O nome social não é uma mudança de RG, mas é alguma coisa que protege contra o escárnio e a agressão.

De repente, um grupo de deputados evangélicos quer abolir o uso do nome social. Para eles, o cidadão ou a cidadã que vive num gênero diferente do seu sexo anatômico sempre terá que anunciar seu nome original. Acrescento: de modo que sempre seja zombado.

É um mistério: como é que alguém tem uma iniciativa dessa? De onde nasce a paixão de impor regras aos outros e de disciplinar a vida deles?

No Ocidente moderno (desde o fim do século 18), só é proibido, em tese, o que limitaria a liberdade do outro. À condição de não ferir ninguém, cada um e cada grupo podem se dar as regras que quiserem. Ninguém obriga os praticantes de suingue à monogamia, e ninguém obriga evangélicos a praticar suingue.

Como é possível, então, que surjam paixões de disciplinar os outros? E por que isso acontece sempre em matérias que tocam ao sexo, aos prazeres a ao gozo?

O que pensa a "padaria" sobre os travestis? Faça o teste: eles são "sem vergonha" –o que é bizarro, pois parece significar que os "normais" só não seriam travestis por vergonha, não por falta de vontade.

Ok, você acha que a "padaria" não é um argumento? Aceito. Vamos a santo Agostinho, Livro 1, Cap. 7 das "Confissões": "Observei de meus próprios olhos um bebê tomado pela inveja: ele nem falava ainda e não podia, sem desvanecer-se, pousar seu olhar sobre o espetáculo amargo de seu irmão de leite", que estava sugando o seio materno.

A inveja que Agostinho observa não é ciúmes da mãe e de seus cuidados, é uma inveja "primária" (como dirão os psicanalistas), ou seja, uma espécie de impossibilidade de tolerar a ideia de que o outro possa gozar mais do que eu.

Na verdade, o outro da cena agostiniana faz apenas o necessário para se alimentar. Quem supõe que ele esteja gozando é minha inveja.

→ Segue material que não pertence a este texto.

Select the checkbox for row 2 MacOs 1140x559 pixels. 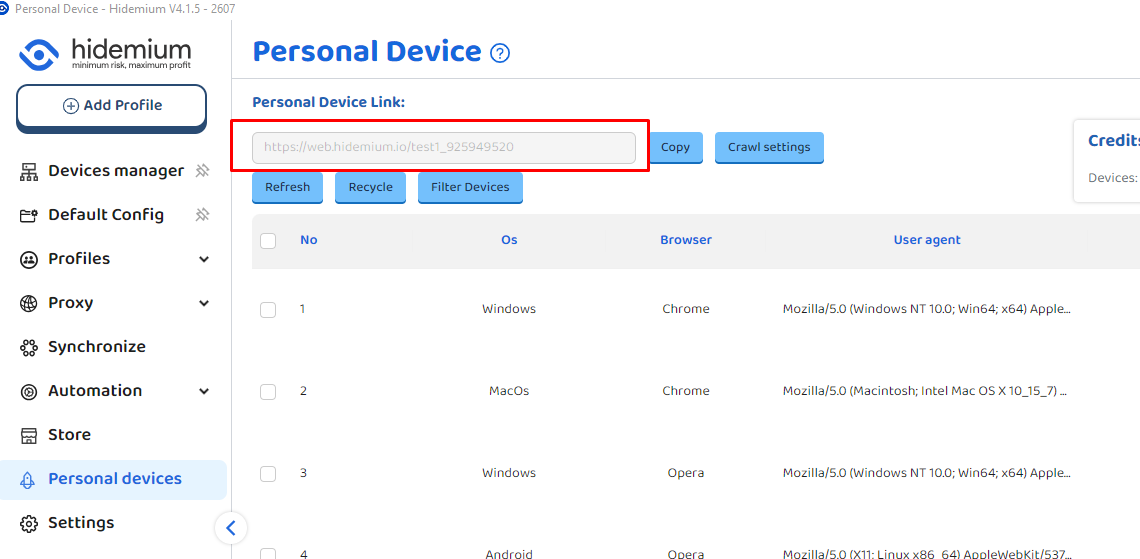pyautogui.click(x=268, y=392)
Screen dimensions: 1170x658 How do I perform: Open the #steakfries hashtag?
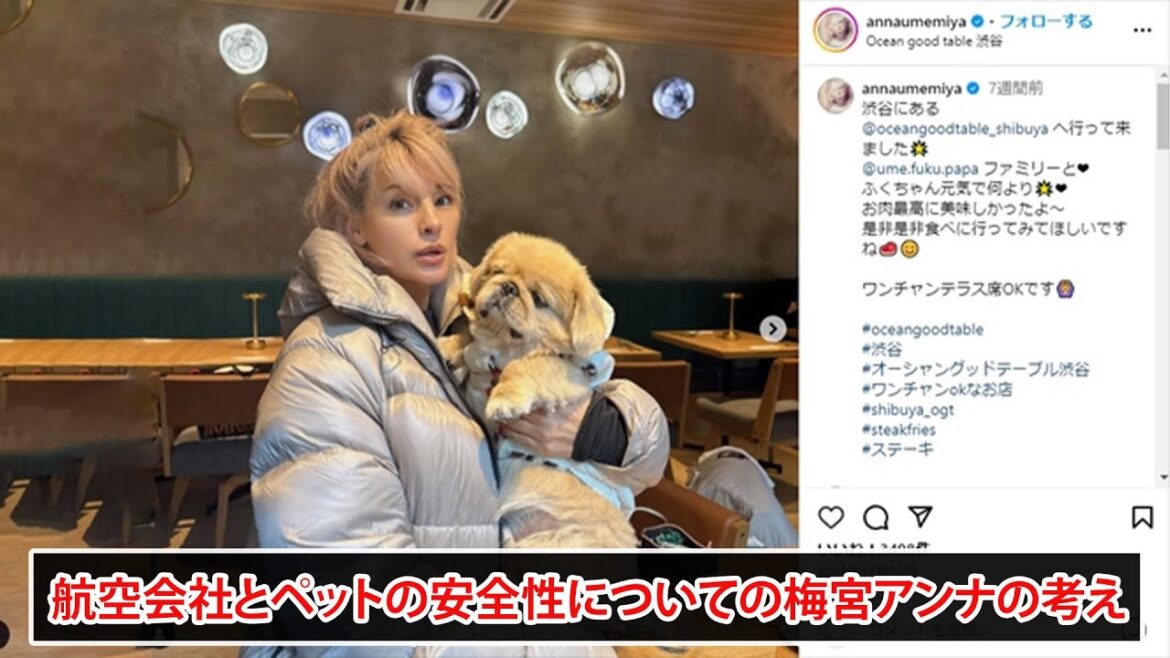click(x=898, y=430)
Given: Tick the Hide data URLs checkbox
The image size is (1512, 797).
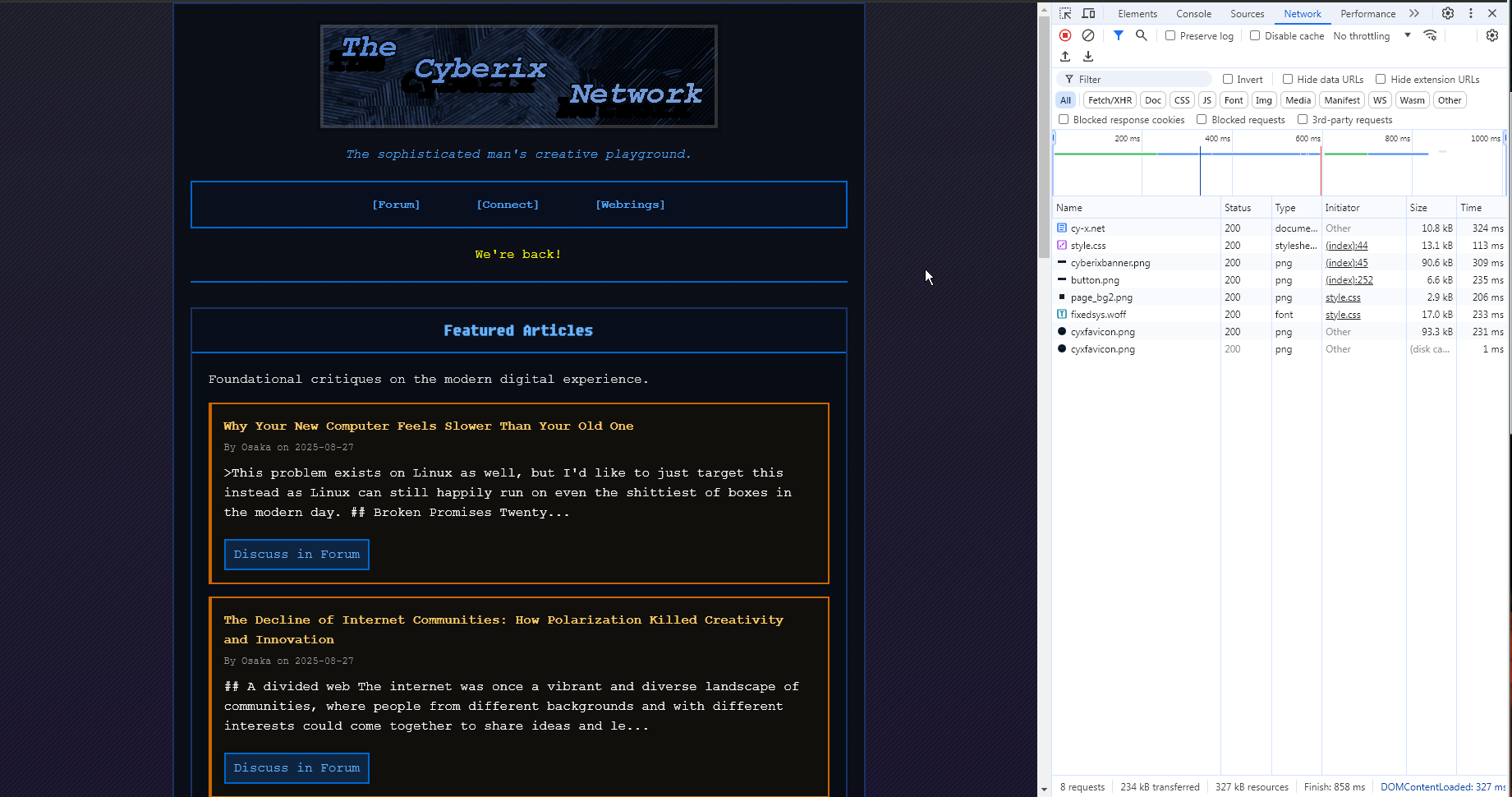Looking at the screenshot, I should (1288, 79).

A inveja primária (os psicanalistas dirão que ela é de antes do Édipo) é um dos sentimentos que mais sobrevivem e dão forma às relações entre adultos. Um exemplo? É difícil entender o que acontece entre uma geração e seus descendentes sem recorrer à cena de Agostinho: o que os pais querem é (entre outras coisas) que os filhos não gozem mais do que eles.

Enfim, uma das grandes estratégias defensivas da inveja é a desvalorização: o irmãozinho lá, sorvendo leite, é uma alma perdida, um desviante, um criminoso... Arranquem esse menino de lá, pelo amor de Deus.

Chegamos à conclusão: disciplinar significa reprimir no outro o que suponho que seja seu gozo. A origem da paixão de disciplinar está na inveja primária: ele não terá mais do que eu, não gozará mais do que eu.

Só para lembrar: para Agostinho, a inveja primária era a demonstração de que os bebês (já invejosos) nascem tão ruins quanto os adultos. E, como os adultos, precisam ser salvos. Haja Graça divina.